Francesco Acerbi è un uomo nuovo. Non smette di ripeterlo e di affermarlo, ad ogni intervista, ad ogni nuova occasione pubblica: il cancro l’ha segnato quando le opportunità lo avrebbero dovuto portare altrove. “Io giocavo per mio padre. Ci teneva molto, forse troppo. Sicuramente più di me. Forse a volte – ha confidato in una intervista a L’Ultimo Uomo – puntava talmente tanto su di me che volendo farmi bene arrivava a farmi male. A farmi perdere la passione. Fatto sta che una volta che lui non c’è più stato io non avevo nessuno per cui giocare. Di certo non per me”.
L’ammissione di non aver colto il senso di quei giorni c’è, tra le parole. addirittura sembra rimpianto, per aver sprecato un tempo che non tornerà: “Non avevo la testa da professionista. Non avevo rispetto per me, non avevo rispetto per il mio lavoro, non avevo rispetto per chi mi pagava. Spesso arrivavo al campo alticcio, senza aver recuperato dai superalcolici della sera prima”.

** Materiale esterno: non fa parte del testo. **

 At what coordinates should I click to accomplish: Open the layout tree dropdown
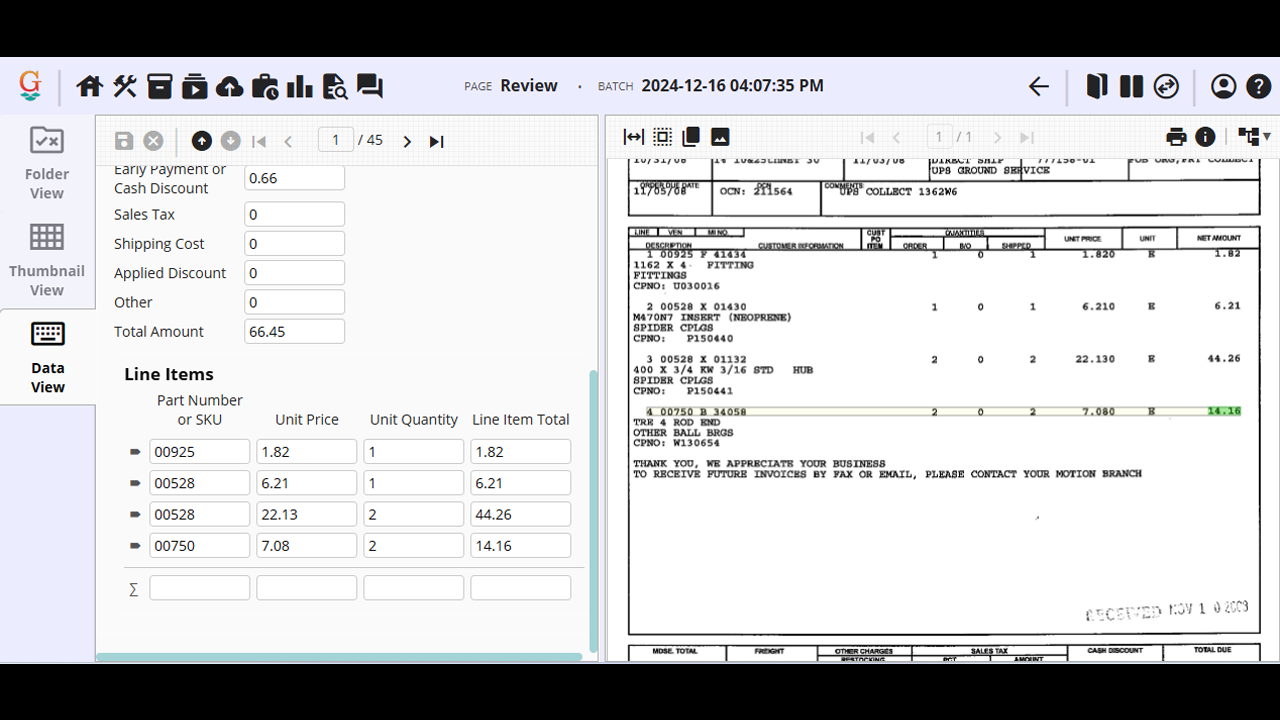(x=1254, y=137)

Acerbi e gli eccessi, prima della malattia
Il momento più celebrativo, quello che sognano ogni bambino e ogni bambina, è arrivato con l’offerta di vestire la maglia di una società di prima fascia. A lui toccò il Milan. “Braida mi aveva detto che sapevano del mio stile di vita e per questo mi avevano trovato casa a Gallarate e non a Milano. Ma io uscivo lo stesso. Anche il numero 13 non l’avevo scelto io. Era stato Galliani a dirmi che l’avrei dovuto prendere (era il numero di Nesta, ndr). A me faceva piacere ma non davo la giusta importanza a niente. Nemmeno ad essere al Milan, nemmeno al numero di maglia”. In rossonero la sua carriera non decolla, così il ritorno al Chievo Verona: “Volevo smettere di giocare. Non mi interessava più, non trovavo più stimoli. Lo dicevo al telefono a mia madre quando ci sentivamo e lei poveretta non sapeva bene cosa dirmi. Lo dicevo anche a Paloschi, eravamo legati: Palo voglio smettere, non ce la faccio più. Dai Ace che ca**o dici? Tieni duro! mi rispondeva lui”.

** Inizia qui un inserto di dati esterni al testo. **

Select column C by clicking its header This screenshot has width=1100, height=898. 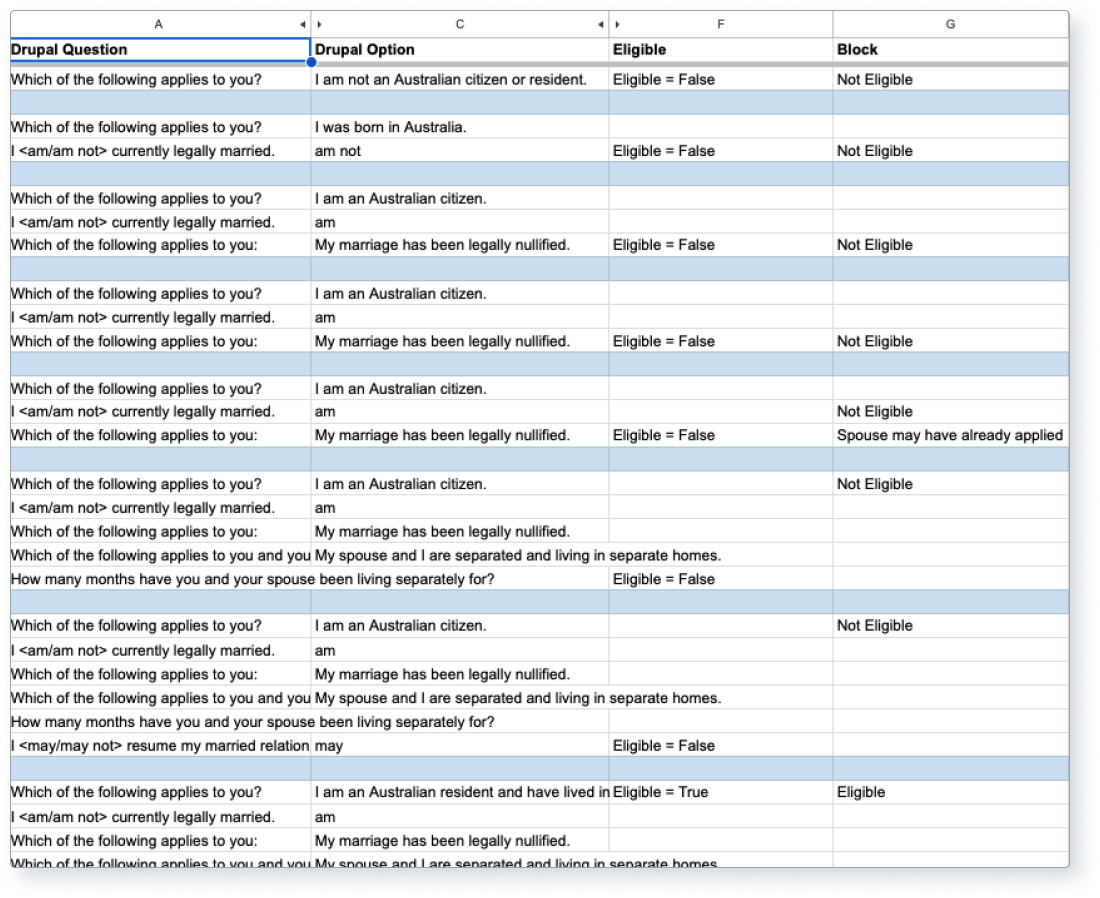tap(460, 23)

La scoperta del cancro ai testicoli
L’incompatibilità con quello stile, lascia andare la grande occasione. Ma forse non è così. Forse c’è stato un disegno più alto, più grande che ha aiutato Francesco ad affrontare la prova più difficile. Durante le visite mediche gli viene diagnosticato un tumore ai testicoli: “Il cancro è stato la mia fortuna. Ringrazio il Signore per averlo avuto. Ho scoperto di essere ammalato a luglio del 2013, appena arrivato a Sassuolo. Operazione e dopo tre settimane ero di nuovo in campo. Non me ne sono nemmeno accorto e dunque non era cambiato niente. Continuavo a comportarmi da non professionista fuori dal campo”. Poi la ricaduta a novembre: “Non volevo dargliela vinta, questo sì. Battevo i pugni sul tavolo, mi mettevo a gridare in casa da solo esci dal mio corpo, vai via! Però in sostanza continuavo a fare la vita di sempre. Le serate, le bevute. Reagivo così alla malattia, stando fuori fino alle 7 del mattino. Continuavo a chiedermi perché la malattia non mi stesse cambiando”.

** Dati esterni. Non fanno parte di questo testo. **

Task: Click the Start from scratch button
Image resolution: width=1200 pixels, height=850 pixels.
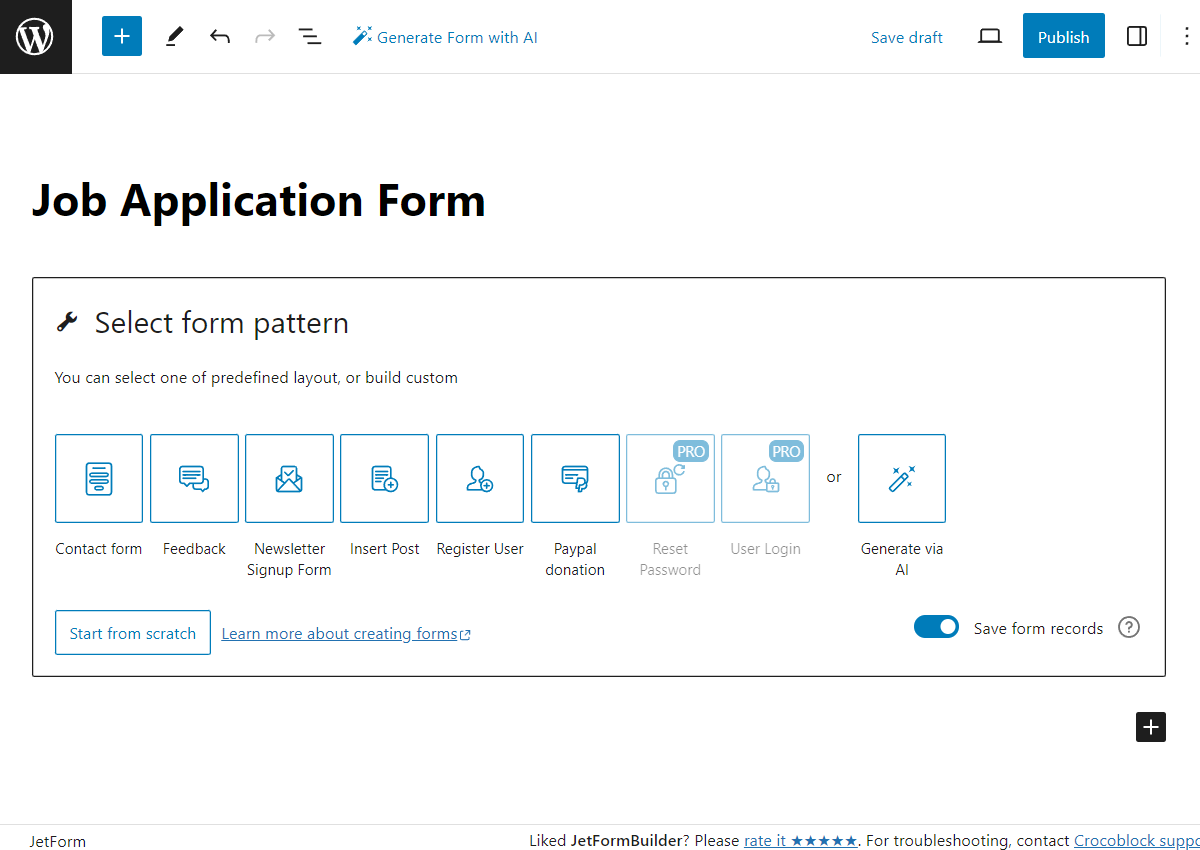Action: tap(132, 632)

E poi l’incontro fondamentale con Simone Lorieri, figlio dell’allora preparatore dei portieri nello staff di Eusebio Di Francesco: “Forse qualcosa stava cambiando. La certezza l’ho avuta quando uscendo a cena con lui, la sera, sentivo il bisogno di bere poco alcol. Mi ricordo anche che facevo una cosa strana: ad ogni bicchiere di vino o birra facevo seguire un bicchiere d’acqua, come se sentissi di dovermi depurare”.
L’esigenza di entrare in analisi
La sua rinascita è stata segnata anche da questi momenti: “A un anno dalla malattia mi è successa una cosa. Sono andato a dormire una sera come niente fosse, la mattina mi sono svegliato assalito dal terrore. Avevo paura della mia ombra. Pensavo alle preoccupazioni date ai miei, alle occasioni che avevo buttato all’aria, agli anni sprecati, alle serate di eccessi. Tutto assieme, tutto all’improvviso. Dovevo andare da un analista per superare le paure. Così ho iniziato un percorso che mi ha portato a migliorare come uomo. Limando gli aspetti del mio carattere che potevano farmi naufragare, sbloccando certi miei limiti”.
Una frase forte chiude un cerchio, in questa intervista: “Per fortuna lassù qualcuno mi ha voluto bene e mi ha mandato la malattia. Senza sarei finito malissimo. Nessuno mi avrebbe salvato. Oggi sono soddisfatto della persona che sono diventato, nonostante tutti i miei difetti”.